The authors said European hospitals have widely adopted biosimilars in their formularies, resulting in “significant price reductions of 10% to 35% or more”. In contrast, patent protections have delayed US hospital formulary changes until 2029 for etanercept and 2023 for adalimumab. They added that many US states do not allow pharmacists to substitute a biosimilar without the knowledge of the prescribing physician, a practice more commonly allowed in European countries.

Reviewers cited additional reasons for the slow uptake of biosimilars in the United States, including patent litigation and other attempts by reference product manufacturers to delay biosimilar entry to market, poor understanding of biosimilars by many providers and patients, and insufficient cost savings associated with switching to biosimilars to drive wider adoption, particularly for infliximab. The authors consider biosimilar education to be “key” to increasing biosimilar uptake. Achieving cost savings in the United States similar to those in the European Union “may not be possible unless the US pharmaceutical market is reformed,” they added.

Competition, innovation and the future of anti-inflammatory biosimilars

The reviewers highlighted the importance of competition in the biologics market, both between biosimilars and between biosimilars and originators, which “drives technical innovation”. The subcutaneous infliximab assay is “a key example” of this innovation, they said, in addition to “many improvements in understanding pharmacokinetics and algorithms for better individual use.”

The authors discussed changes in the biosimilars regulatory landscape, such as the FDA’s Biosimilars Action Plan, released in 2018 to help develop the biosimilars market to increase competition. In the European Union, reviewers expected a “relaxation” of the requirement for comparative clinical efficacy trials for approval of biosimilars. They wrote that the value of the clinical efficacy trial has been “increasingly questioned” and the consensus is shifting towards the idea that analytical tools and a comparative pharmacokinetic trial can broadly predict clinical comparability. .
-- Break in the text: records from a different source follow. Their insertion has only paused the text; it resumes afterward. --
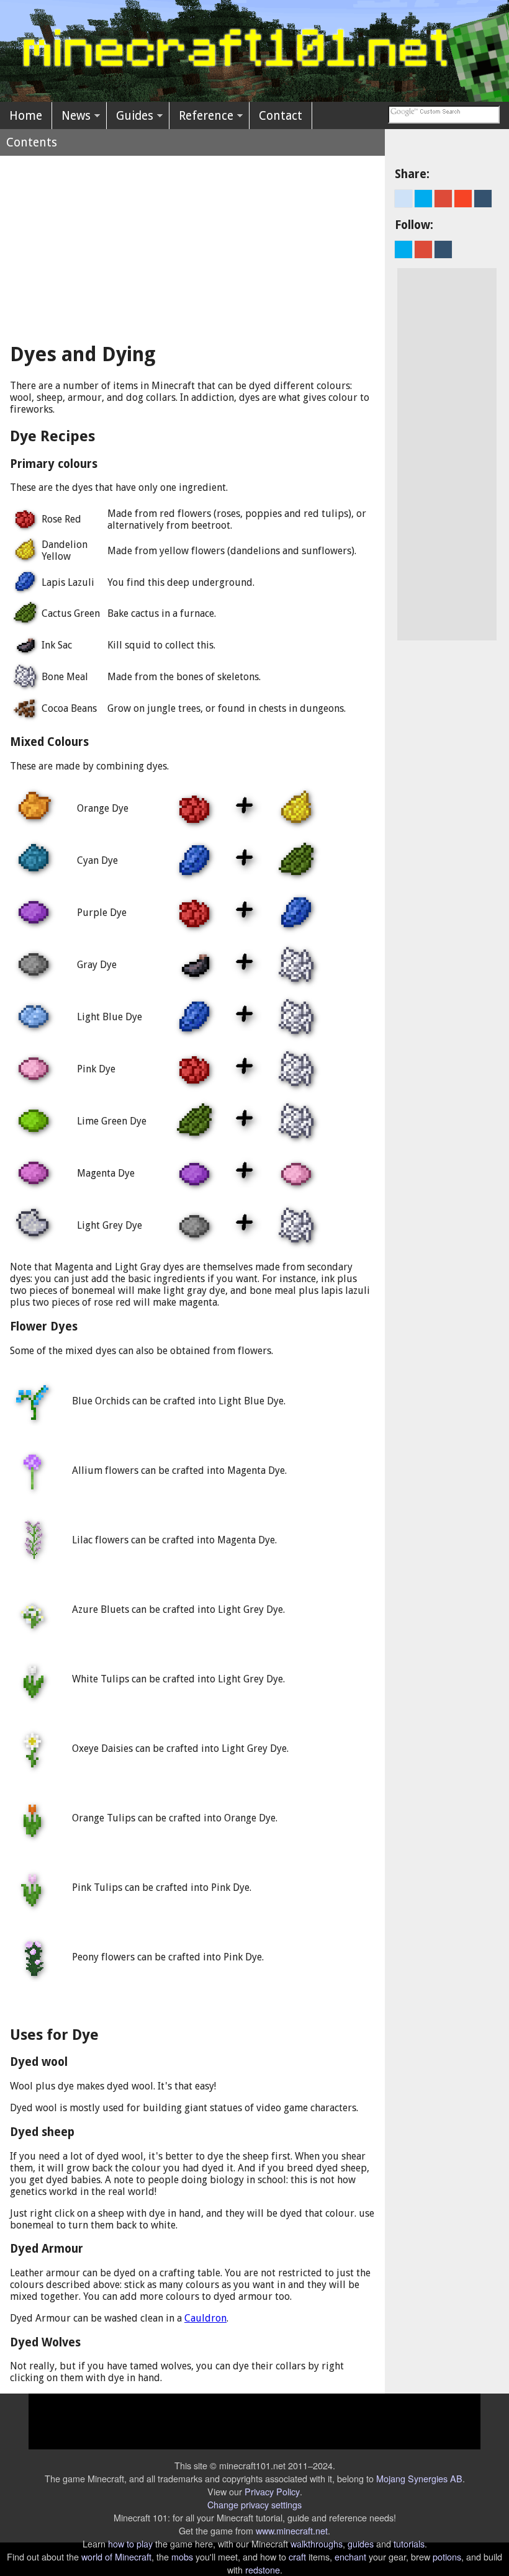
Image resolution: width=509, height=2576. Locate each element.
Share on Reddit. (403, 198)
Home (25, 116)
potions (447, 2556)
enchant (350, 2556)
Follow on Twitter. (403, 249)
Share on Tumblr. (483, 198)
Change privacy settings (254, 2504)
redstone (262, 2569)
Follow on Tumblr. (443, 249)
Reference (206, 116)
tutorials (409, 2543)
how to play (130, 2543)
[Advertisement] (192, 243)
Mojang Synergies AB (419, 2478)
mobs (182, 2556)
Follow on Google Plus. (423, 249)
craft (297, 2556)
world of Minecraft (116, 2556)
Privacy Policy (272, 2491)
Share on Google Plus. (443, 198)
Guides (134, 116)
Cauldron (205, 2318)
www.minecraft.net (292, 2530)
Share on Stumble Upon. (463, 198)
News (76, 116)
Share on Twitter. (423, 198)
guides (361, 2543)
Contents (31, 142)
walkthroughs (317, 2543)
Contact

They said this shift started in the UK, as the Medicines and Healthcare Products Regulatory Agency issued guidance in May 2021 for a simplified regulatory pathway for biosimilars, which “in essence… removed the requirement for a comparative phase 3 efficacy trial in most cases where a well-argued justification can be provided.

Some biosimilars approved by extrapolation have been further studied in indications of interest, allowing for increased confidence in these biosimilars by patients, payers and providers. For example, the infliximab biosimilar CT-P13, whose approval was based on a clinical study in rheumatoid arthritis, is now being evaluated in inflammatory bowel disease. With these studies and more concrete evidence, the authors expect “physicians to become confident not only in initiating patients to biosimilars, but also in transitioning patients to and between them.”
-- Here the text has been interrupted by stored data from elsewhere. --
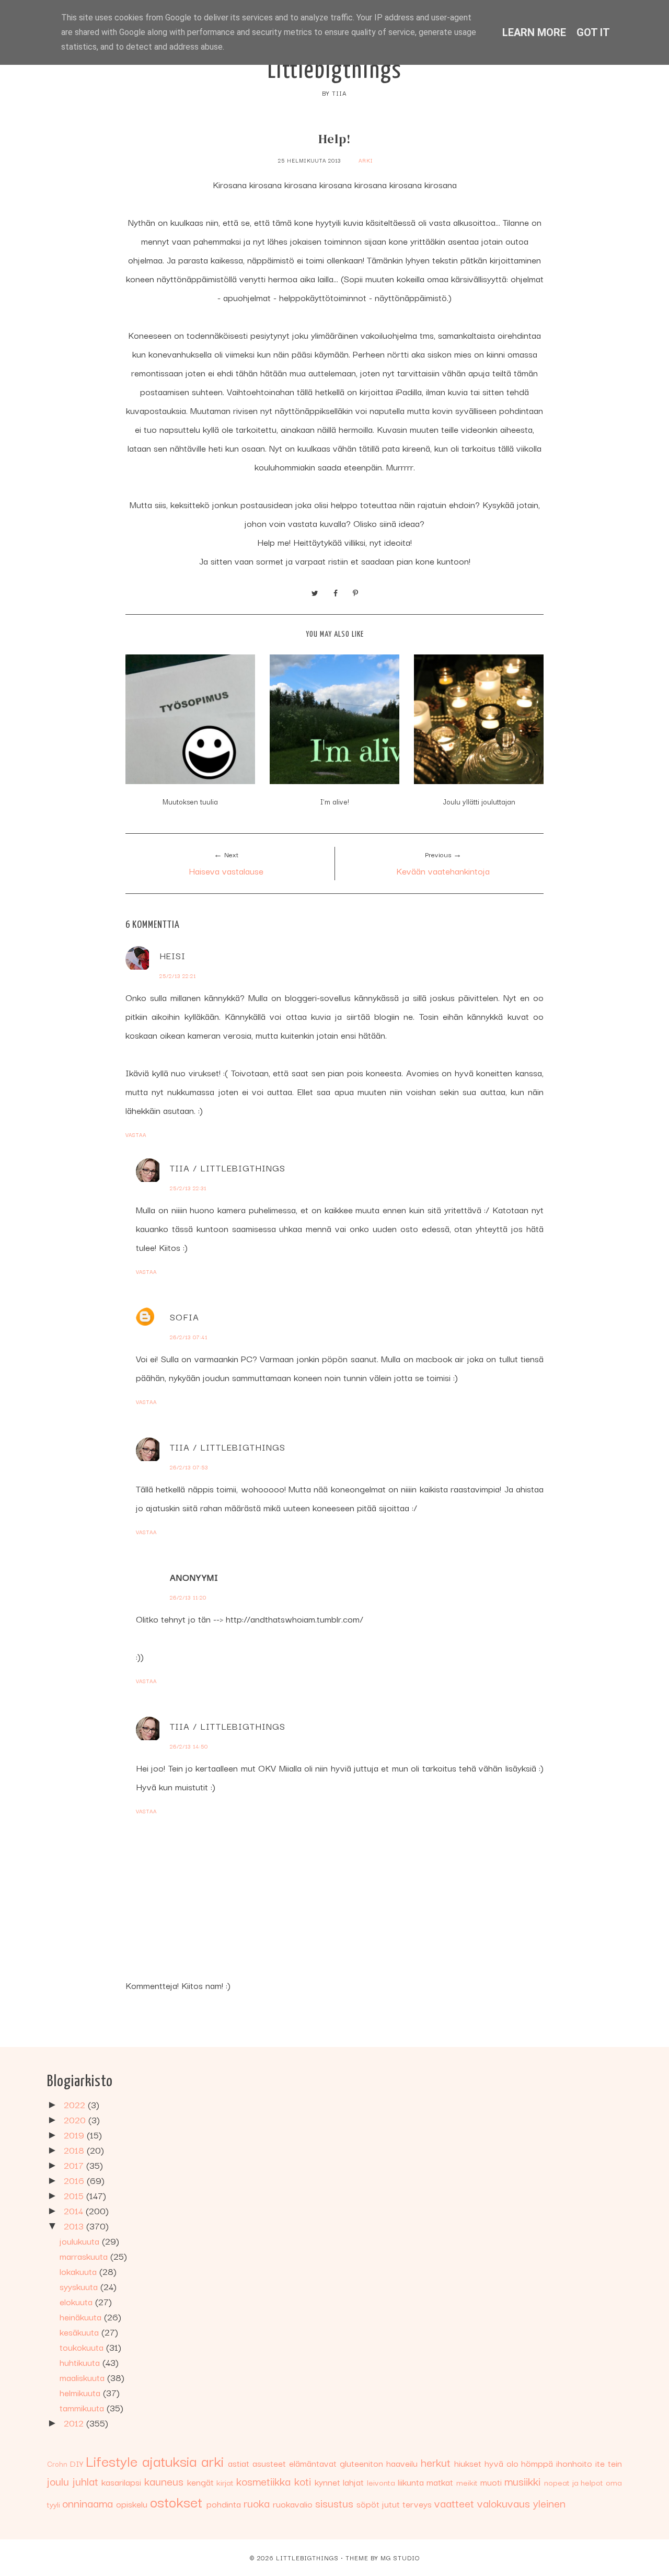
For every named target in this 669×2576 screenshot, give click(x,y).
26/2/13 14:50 (189, 1746)
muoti (491, 2482)
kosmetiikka (263, 2480)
To create a sustainable biosimilar market, the reviewers recommend policies designed to remove barriers to biosimilar market entry and increase uptake of biosimilars by physicians and patients, saying that “policies that would provide affordable treatments and accessible to patients should be encouraged, despite the lack of political will to implement them.
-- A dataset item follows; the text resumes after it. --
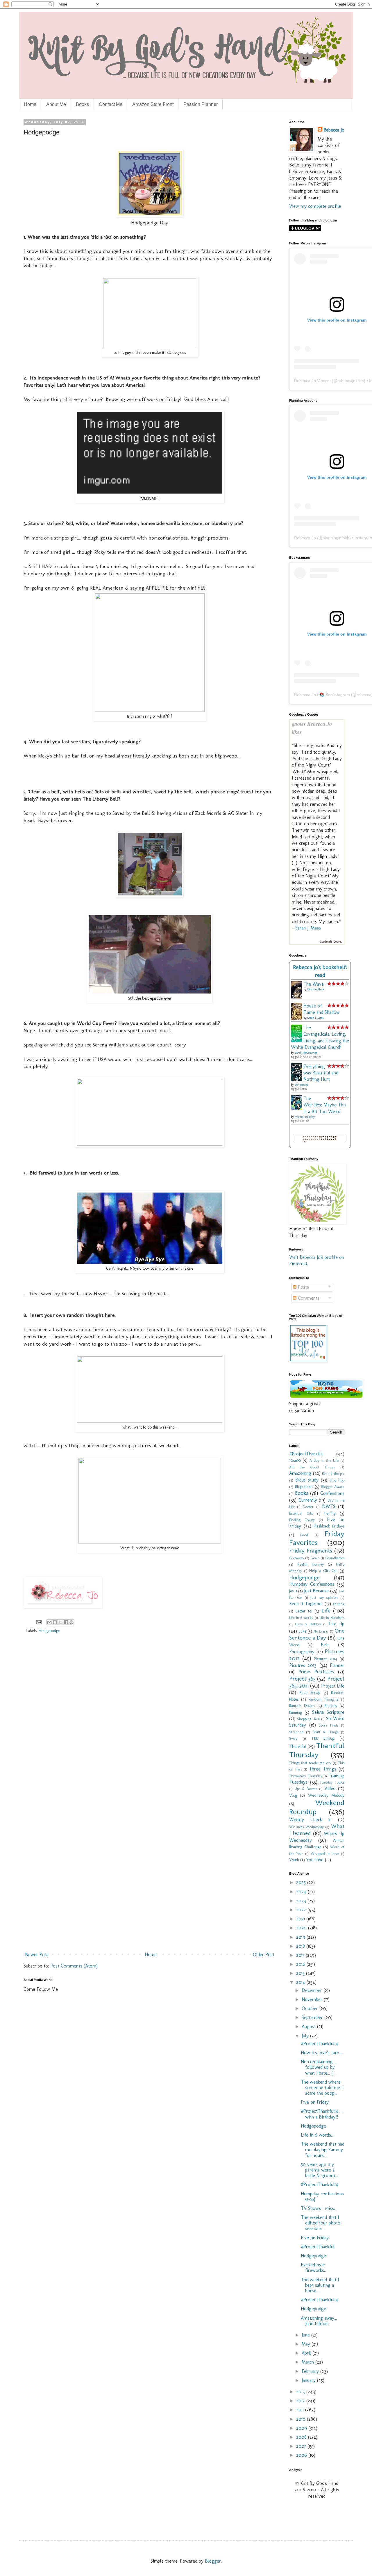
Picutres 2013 (302, 1665)
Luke (302, 1631)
The authors concluded that biosimilars have already had an impact on clinical outcomes in rheumatology, gastroenterology and dermatology, and that affordable access to biologics via biosimilars will allow biologics to be used earlier in the lifespan. course of the disease, leading to better long-term outcomes.

Reference

Schreiber S, Puig L, Gonçalves J, Mease PJ, Panaccione R, Emery P. Critical appraisal and future perspectives on the use of anti-inflammatory biosimilars in chronic immune-mediated inflammatory diseases. Semin Arthritis Rheum. 2022;55:152023. doi:10.1016/j.semarthrit.2022.152023.